The whole terrible scene only lasted for about five minutes – from the first shot fired at Sandy Hook Elementary School in Newtown, Connecticut, until the last.
In just those brief, few moments, 26 lives were ended, children mostly, and the adults who gave their lives trying to protect them.
That December day a decade ago forever changed the families who suffered loss, the town and the state of Connecticut. And it changed me.
It did not, tragically, change our country, and today we awake to a new school shooting, this time in Texas, which comes on the heels of a racist attack against a Black neighborhood in Buffalo and a church shooting in California.
At least 19 children and two teachers in Uvalde were murdered by an 18-year-old man whose name I will not repeat. Their lives taken just as they were beginning.
A grocery store attack and 10 lives taken by a gunman driven by racism.
And five people shot during worship at Geneva Presbyterian Church in Laguna Woods, California.
In just the last 10 days, we’ve been bound together in these three moments, our hearts heavy from the news of horrific, senseless shootings.

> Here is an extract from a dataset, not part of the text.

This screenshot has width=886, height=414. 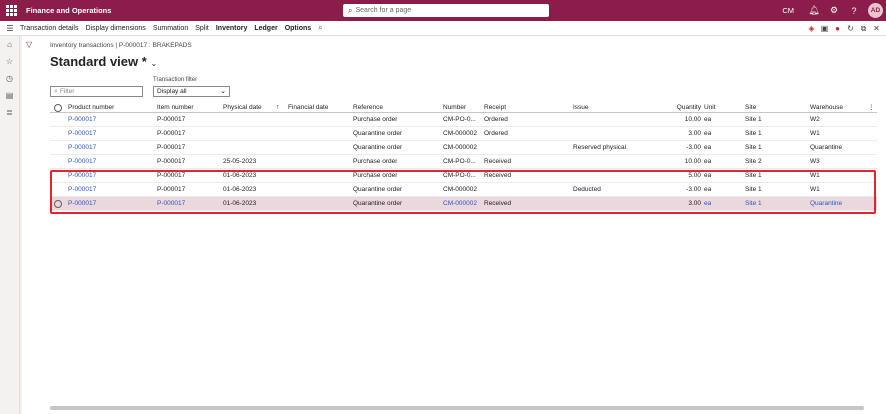 I want to click on bell-icon: 🔔︎, so click(x=814, y=10).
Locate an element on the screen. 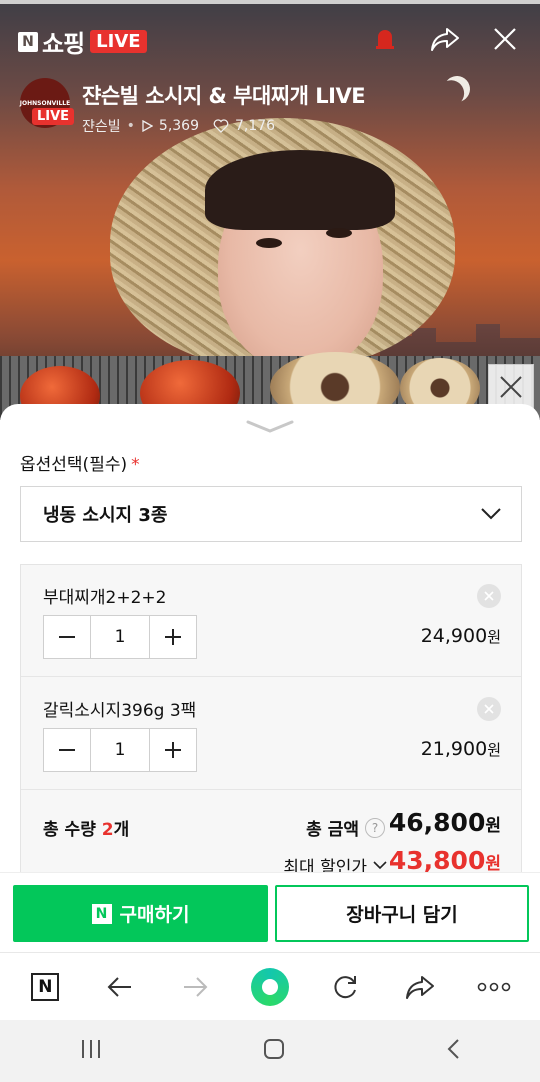 The width and height of the screenshot is (540, 1082). discount-label: 최대 할인가 is located at coordinates (325, 866).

Most often, it is our differences that are highlighted. Texas, California, Connecticut, New York, Maine – we talk about how our communities and our politics are different. Red and blue America, divided and at odds.
But the truth is much more complex. For our differences, these communities are just like ours. Children and teachers go to school, churchgoers attend service, neighbors and friends shop for groceries.
We mourn together in quiet shock and numbness, asking ourselves how many more times we must bear such horror, our sense of security shattered.
It’s been nearly 10 years since I grieved with the families of the victims of the worst school shooting in U.S. history. The sense of grief and shock never goes away, and I am heartsick that more families just like ours are waking each morning – if they’ve slept at all – without their children or loved ones. It never gets easier.
Lives ended for no other reason than shopping at the neighborhood grocery store, worshipping or going to school – we cannot accept a world in which such everyday activities can lead to such tragedy.
All of these incidents so close together are a reminder of how far we need to evolve as a society. I know we all share a common purpose of wanting to do something to finally stop the carnage – to not just grieve, but to find a common resolve in our collective humanity that defeats once and for all the hatred fueled by racism, anger and darkness so evident in these otherwise senseless acts.
In a message to the University of Maine System community two years ago that marked the senseless death of George Floyd, I said that equal and inclusive access to public education is a great equalizer.
By itself, of course, education cannot stop such senseless gun violence. But it can show us how to listen to different viewpoints than our own, which creates space for respectful dialogue. It can show us how to think critically about actions we might take as a society to reduce the likelihood that more families in the days and years to come will bear such unbearable grief.
Our universities – all of our schools – work daily toward these goals, and we have no higher purpose together in this difficult moment.
Texas, California and New York are not so far away; not so different. And in a time of real division, we should take a moment to remember the things that make us all the same: love for our children, concern for our neighbors, our capacity to learn and our hope for a better tomorrow.
Today, we mourn, and I know together we hold the families who are suffering in our hearts. Tomorrow, let’s keep on with the great equalizing task of education and turn our collective grief to common resolve to make our society and the world better.